By Emmanuel Ansah · April 2, 2026 · 5 min read

How AI Stem Separation Works

A plain-English explanation of the machine learning that separates music into individual stems.

If you've ever wondered how an app can take a mixed song and hand you back just the vocals - or just the drums - without any audible artefacts, the answer lies in a branch of AI called music source separation.

What is a "stem"?

In music production, a stem is an individual component of a mixed track. A typical song might have stems for: vocals, lead guitar, rhythm guitar, bass, drums, and keys. When an engineer mixes a song, these individual signals are combined into a single stereo file - the track you hear on streaming platforms.
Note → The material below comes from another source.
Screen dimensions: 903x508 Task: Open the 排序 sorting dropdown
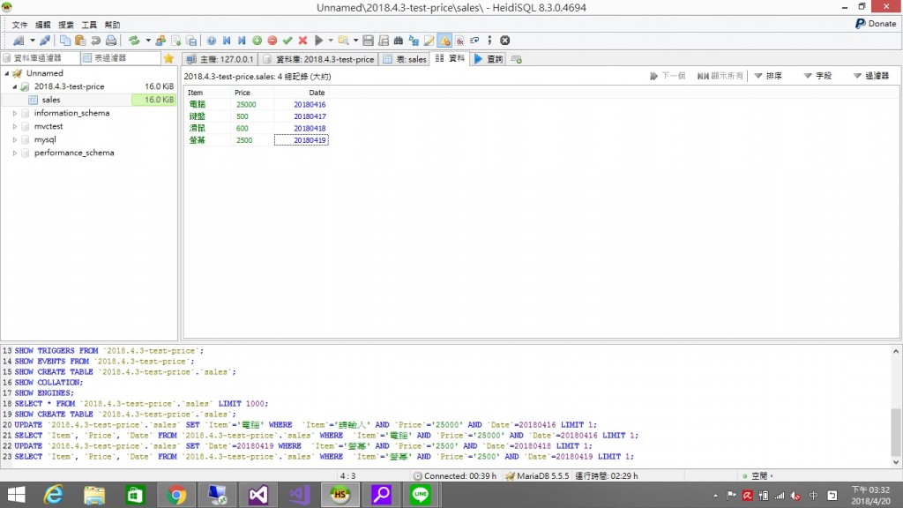768,77
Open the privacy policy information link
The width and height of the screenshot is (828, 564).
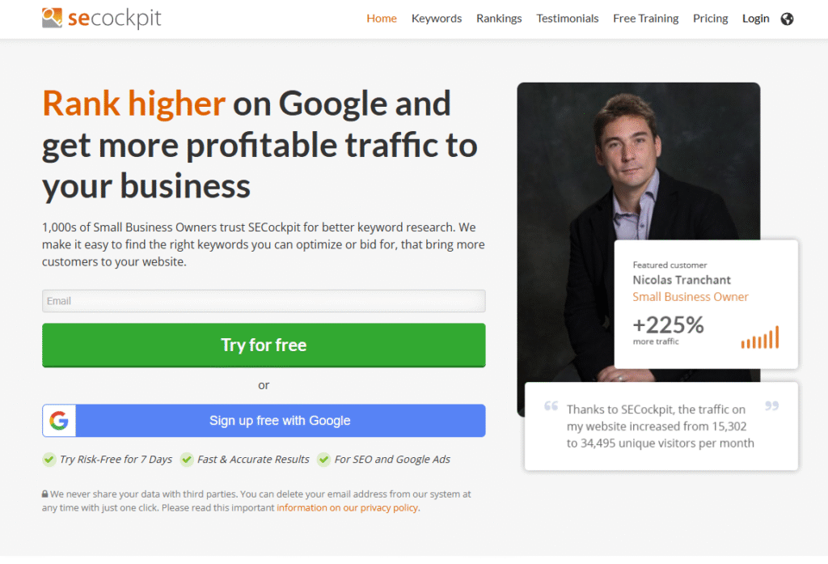[348, 508]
Stem separation is the process of reversing that mix - pulling apart a finished song back into its constituent elements.

Why is it hard?

Mixing audio is a one-way operation. When you add two signals together, information from both is blended in every single sample. Traditional signal processing (like filtering or phase cancellation) can crudely separate frequency bands, but it creates terrible artefacts and leaks. It works for very simple cases; it fails badly on complex, professionally mixed music.

Enter deep learning

Modern AI approaches train neural networks on thousands of songs where the original multi-track recordings are available (datasets like MUSDB18-HQ contain 150 professional tracks with separate stems). The model learns to predict, from the mixed audio, what each individual stem must have sounded like.

The best models today use a hybrid architecture. They process the audio simultaneously in two representations:

Time domain: The raw waveform, which captures transients (drum hits, plucks) precisely.
Frequency domain (STFT): A spectrogram, which captures tonal information like pitch and harmonics more efficiently.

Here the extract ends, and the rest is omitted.